By Ana Sofia Hibon
Social Connectedness Fellow 2017
Today, the UN observes the third celebration of the International Day of Women and Girls in Science.
It is no secret that science, technology, engineering, and math (STEM) are male-dominated arenas. Globally, women account for the majority of students at the bachelors and masters levels, yet they only represent 35% of higher education STEM students. These statistics reflect the reality of women abandoning STEM degrees and careers at a much higher rate than their male counterparts, emphasizing the isolation those that remain may experience in this line of work.
The reasons behind the gender gap in STEM are systemic and complex. These include gender-based stereotypes, lack of same-sex role models, societal expectations, and differentiated treatment in schools and households. All of these factors can cause girls and women to prefer other subjects and gradually lose confidence in their capability to excel in STEM areas.
It often begins in the classroom. A recent review conducted by UNESCO in 78 countries found that many of the learning materials used in schools conveyed gender bias. For example, at the primary-school level in India, 50% of illustrations in mathematics and science textbooks portrayed male characters, in contrast to only 6% female ones.
Toy aisles are another key indicator of this gap. Despite studies showing that gender-coded toys can be unfavorable to a child’s development, the pink and blue divide still dominates many toy stores. STEM-focused toys are three times more likely to be marketed to boys, while toys marketed to either sex promote gender roles and limit the ingenuity and personal exploration of children. This can have an impact on their future skills sets and career aspirations.

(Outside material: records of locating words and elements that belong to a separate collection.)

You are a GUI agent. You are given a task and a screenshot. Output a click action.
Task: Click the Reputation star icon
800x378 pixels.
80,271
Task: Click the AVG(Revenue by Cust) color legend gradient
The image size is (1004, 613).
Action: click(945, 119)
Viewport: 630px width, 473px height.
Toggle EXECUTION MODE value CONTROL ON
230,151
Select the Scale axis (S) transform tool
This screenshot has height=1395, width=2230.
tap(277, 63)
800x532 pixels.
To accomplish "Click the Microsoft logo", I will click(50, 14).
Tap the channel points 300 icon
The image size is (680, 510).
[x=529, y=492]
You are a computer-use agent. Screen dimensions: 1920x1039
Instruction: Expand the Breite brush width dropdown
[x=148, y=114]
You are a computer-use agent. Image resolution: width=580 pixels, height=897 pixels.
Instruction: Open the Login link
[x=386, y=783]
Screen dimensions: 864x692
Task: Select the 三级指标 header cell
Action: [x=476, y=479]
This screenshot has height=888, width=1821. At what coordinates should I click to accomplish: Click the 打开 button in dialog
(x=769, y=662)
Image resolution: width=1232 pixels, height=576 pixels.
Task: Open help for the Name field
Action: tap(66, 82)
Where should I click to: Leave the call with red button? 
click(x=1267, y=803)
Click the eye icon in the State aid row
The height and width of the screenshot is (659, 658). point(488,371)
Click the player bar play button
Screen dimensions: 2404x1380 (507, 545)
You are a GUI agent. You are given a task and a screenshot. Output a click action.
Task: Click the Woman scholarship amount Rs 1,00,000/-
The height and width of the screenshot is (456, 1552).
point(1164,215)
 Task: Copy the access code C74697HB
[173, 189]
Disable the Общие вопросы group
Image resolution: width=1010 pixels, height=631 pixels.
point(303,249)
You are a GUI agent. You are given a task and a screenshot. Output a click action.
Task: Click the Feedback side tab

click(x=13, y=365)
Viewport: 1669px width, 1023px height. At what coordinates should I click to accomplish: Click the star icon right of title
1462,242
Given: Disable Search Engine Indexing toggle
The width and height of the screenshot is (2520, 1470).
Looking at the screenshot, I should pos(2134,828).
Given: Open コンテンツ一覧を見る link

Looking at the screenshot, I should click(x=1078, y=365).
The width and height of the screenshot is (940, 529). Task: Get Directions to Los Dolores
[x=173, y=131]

Increased participation of girls and women in STEM fields is a matter of equal access to opportunities. Excluding women also decreases the diversity of STEM research perspectives and cuts the talent pool in half. Therefore, progress made in these fields and overall productivity are slowed down, which ultimately affects us all. This impact is already being felt. In 2017, the European Commission stated that by 2020, the EU could face a shortage of 900,000 workers trained in information and communications technology. The fact remains that countries need women in STEM to stay competitive and meet their development needs.
Several governments civil society actors are working to bridge the gap. Based in Abuja, Nigeria, The Visiola Foundation works to encourage marginalized African youth to pursue STEM careers by providing scholarships, mentorship, and training. Their programs cater to girls and young women, and focus on building their confidence and sparking their interest in STEM. VF provides scholarships for girls from disadvantaged backgrounds to attend top African universities. The foundation also runs yearly STEM summer camps, coding boot camps, and after-school STEM clubs, where they currently work with 500 girls, aged 11 to 17.
At the policy level, Malaysia leads the way in gender-responsive education. Its strong emphasis on gender parity in STEM has shown outstanding results. The country saw an increase in female researchers from 35.8% in 2004 to 49.9% in 2012. In partnership with the International Bureau of Education, its Ministry of Education recently developed a set of manuals to support governments, schools, and teachers in encouraging girls to participate in STEM areas. This resource pack is available online and is free of cost.
On another front, the UK parent-led campaign, Let Toys Be Toys, advocates for gender-neutral toy store aisles. This initiative grew out of an online thread where parents expressed their frustration over the increase of gender-coded toy marketing. They have so far succeeded in convincing fourteen UK retailers to make changes in their aisles, with several toy companies joining the movement. Some are not only leaving gender-coded marketing behind, but also creating toys that foster collaboration and play between boys and girls, while encouraging their development of STEM skills.
Governments, foundations, and concerned parents should not be the only ones raising awareness of this issue. On today’s International Day of Women and Girls in Science, take a moment to reflect: What actions can we all take to level the playing field? Is it by lifting up non-stereotypical role models in the workplace? Or by using more inclusive language? And will we choose to buy toys that reinforce divides or toys that uplift and create connectedness amongst children?
The answers will vary, but the impact of creating small changes cannot be underestimated. Leveling the STEM playing field requires a collaborative effort and concerns us all. Together, we can shape a world where girls and boys thrive regardless of their gender.